Experienced politicians know there is a right way to answer questions about pursuing higher office. Be demure. Redirect. Convey vague interest while insisting never to have given it serious consideration. But Stacey Abrams does not give the expected answer when I ask if she would accept an offer from former vice president Joe Biden to serve as his 2020 running mate. “Yes. I would be honored,” Abrams says. “I would be an excellent running mate. I have the capacity to attract voters by motivating typically ignored communities. I have a strong history of executive and management experience in the private, public, and nonprofit sectors. I’ve spent 25 years in independent study of foreign policy. I am ready to help advance an agenda of restoring America’s place in the world. If I am selected, I am prepared and excited to serve.”

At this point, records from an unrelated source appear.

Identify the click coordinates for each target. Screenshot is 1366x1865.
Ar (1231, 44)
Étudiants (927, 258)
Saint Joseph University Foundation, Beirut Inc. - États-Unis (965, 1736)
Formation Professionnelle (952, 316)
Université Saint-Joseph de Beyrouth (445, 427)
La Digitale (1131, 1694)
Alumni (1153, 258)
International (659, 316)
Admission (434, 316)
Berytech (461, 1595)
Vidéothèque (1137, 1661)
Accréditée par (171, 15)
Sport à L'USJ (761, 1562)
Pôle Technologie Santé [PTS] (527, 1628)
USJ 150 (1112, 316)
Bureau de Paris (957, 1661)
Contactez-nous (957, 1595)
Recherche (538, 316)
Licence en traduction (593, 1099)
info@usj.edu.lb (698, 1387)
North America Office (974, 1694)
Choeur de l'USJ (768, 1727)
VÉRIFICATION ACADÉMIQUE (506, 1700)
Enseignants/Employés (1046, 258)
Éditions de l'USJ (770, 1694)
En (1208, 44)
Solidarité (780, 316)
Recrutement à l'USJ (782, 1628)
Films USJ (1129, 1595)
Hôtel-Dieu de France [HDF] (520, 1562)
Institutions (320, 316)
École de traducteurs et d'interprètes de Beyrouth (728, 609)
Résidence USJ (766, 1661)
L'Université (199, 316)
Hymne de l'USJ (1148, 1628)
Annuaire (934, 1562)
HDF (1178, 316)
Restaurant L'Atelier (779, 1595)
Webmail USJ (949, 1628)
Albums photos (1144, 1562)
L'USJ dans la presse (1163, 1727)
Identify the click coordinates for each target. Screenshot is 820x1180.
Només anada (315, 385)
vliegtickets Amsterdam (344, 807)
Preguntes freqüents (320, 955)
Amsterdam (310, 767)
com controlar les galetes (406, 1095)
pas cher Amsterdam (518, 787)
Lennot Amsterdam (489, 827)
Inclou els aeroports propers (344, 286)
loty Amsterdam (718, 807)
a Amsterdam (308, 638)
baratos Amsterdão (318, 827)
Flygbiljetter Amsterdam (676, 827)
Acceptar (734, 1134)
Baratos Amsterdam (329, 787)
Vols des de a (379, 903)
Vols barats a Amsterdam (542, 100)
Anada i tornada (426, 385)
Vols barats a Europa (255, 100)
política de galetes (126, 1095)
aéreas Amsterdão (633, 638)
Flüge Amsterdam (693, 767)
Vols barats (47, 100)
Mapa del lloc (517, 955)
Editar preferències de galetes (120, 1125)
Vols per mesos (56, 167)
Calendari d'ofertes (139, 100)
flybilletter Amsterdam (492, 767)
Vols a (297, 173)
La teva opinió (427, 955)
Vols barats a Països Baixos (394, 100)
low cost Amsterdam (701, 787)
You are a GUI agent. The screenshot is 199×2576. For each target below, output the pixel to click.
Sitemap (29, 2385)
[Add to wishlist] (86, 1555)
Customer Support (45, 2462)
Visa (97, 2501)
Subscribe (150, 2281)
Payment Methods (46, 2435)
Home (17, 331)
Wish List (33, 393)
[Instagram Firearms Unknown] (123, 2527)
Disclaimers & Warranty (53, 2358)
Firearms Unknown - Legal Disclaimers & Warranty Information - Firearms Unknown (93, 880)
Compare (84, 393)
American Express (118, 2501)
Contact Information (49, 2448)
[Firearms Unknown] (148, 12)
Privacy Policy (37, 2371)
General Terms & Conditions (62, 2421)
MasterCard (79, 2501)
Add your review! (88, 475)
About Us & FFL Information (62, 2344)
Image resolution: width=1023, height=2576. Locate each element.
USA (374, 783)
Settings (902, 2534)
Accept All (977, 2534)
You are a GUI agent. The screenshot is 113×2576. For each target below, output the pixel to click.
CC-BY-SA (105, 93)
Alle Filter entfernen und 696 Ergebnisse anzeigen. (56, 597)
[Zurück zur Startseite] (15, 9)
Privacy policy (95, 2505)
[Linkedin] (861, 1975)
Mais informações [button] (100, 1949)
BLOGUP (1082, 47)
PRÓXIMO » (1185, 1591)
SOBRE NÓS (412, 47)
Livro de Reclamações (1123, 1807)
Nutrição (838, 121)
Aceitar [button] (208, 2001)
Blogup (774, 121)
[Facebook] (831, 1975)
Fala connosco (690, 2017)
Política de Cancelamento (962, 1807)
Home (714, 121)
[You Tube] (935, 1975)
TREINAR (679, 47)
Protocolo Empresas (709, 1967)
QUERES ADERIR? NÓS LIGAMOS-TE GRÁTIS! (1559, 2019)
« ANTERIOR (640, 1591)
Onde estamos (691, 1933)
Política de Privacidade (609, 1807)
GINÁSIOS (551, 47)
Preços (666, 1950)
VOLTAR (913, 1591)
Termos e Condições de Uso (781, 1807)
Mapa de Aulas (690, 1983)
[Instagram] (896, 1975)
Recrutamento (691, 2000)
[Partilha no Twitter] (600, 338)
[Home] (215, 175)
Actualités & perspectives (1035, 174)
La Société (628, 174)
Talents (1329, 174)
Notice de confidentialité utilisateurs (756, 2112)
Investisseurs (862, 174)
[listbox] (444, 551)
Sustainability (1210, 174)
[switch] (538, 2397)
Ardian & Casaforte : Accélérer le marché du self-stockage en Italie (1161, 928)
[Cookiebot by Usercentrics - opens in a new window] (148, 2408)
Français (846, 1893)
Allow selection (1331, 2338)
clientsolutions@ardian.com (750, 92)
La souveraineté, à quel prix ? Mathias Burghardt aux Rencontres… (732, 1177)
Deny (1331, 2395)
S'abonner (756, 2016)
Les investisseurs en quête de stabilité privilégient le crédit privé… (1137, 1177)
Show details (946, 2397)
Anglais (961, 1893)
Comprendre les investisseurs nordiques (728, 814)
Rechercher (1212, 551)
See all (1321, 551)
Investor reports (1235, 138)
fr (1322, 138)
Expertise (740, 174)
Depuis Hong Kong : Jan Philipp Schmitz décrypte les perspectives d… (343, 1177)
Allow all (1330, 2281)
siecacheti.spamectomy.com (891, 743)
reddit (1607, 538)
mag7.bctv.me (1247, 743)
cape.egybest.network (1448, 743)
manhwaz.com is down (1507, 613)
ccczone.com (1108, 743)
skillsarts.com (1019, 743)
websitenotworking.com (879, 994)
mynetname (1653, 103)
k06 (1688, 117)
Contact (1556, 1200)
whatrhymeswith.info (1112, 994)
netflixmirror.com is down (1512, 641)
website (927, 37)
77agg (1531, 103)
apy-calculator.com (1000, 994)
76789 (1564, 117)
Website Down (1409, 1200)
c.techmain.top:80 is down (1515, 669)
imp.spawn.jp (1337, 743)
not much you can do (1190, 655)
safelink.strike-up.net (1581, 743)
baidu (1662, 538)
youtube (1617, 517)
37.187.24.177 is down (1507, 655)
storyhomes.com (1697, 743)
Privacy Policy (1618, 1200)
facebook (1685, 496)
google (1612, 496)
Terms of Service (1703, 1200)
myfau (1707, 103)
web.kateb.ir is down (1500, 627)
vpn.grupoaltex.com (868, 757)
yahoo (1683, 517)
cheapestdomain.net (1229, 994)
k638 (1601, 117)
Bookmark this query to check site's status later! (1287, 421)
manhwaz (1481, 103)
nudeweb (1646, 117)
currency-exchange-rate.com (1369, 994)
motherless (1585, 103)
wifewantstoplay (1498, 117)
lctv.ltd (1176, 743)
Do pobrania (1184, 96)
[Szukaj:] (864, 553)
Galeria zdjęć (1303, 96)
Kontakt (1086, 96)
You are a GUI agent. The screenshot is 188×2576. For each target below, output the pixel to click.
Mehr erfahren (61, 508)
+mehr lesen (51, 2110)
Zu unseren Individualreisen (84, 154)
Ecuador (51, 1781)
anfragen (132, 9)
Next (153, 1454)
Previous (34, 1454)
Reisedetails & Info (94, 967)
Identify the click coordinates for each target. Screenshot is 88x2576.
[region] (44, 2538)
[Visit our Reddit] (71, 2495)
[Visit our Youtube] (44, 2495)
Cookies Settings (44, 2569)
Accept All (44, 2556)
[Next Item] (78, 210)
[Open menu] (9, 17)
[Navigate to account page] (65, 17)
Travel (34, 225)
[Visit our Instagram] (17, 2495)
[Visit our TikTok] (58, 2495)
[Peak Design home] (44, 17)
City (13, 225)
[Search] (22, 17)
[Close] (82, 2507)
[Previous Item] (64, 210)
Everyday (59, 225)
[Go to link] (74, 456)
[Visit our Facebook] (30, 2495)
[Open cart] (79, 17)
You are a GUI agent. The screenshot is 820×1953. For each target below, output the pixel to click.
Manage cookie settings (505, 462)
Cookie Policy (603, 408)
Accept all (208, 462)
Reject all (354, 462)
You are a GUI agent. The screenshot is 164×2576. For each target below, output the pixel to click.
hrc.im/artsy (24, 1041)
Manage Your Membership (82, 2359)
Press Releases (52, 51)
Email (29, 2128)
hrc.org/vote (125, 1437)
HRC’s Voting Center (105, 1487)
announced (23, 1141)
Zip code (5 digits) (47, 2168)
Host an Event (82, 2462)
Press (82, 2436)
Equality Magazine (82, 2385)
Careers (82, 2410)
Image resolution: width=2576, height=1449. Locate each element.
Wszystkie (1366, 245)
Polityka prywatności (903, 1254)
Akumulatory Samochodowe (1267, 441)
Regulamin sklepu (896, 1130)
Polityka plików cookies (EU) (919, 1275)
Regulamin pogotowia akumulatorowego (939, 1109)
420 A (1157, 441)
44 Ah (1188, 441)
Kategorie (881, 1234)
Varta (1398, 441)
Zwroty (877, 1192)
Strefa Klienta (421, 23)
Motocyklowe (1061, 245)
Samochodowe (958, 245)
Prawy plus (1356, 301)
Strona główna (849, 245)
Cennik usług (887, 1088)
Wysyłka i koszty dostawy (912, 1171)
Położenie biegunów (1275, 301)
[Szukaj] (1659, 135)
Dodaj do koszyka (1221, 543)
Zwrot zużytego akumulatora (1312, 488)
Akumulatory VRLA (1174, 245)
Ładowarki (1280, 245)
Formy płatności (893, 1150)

It’s impossible to look at the profile’s accompanying photo—an elegant Abrams in black and white, head held high with twists framing her face like a halo, wearing a smart cropped blazer with matching dress pants—and not sense the power Abrams is ready and willing to deliver. But a killer power suit and a grasp of policy doesn’t quell the primary argument against her snagging the VP spot: Her lack of governing experience. A recent poll even showed that most voters want Biden to prioritize experience when it comes to his VP pick rather than their ideological leaning, gender, or race.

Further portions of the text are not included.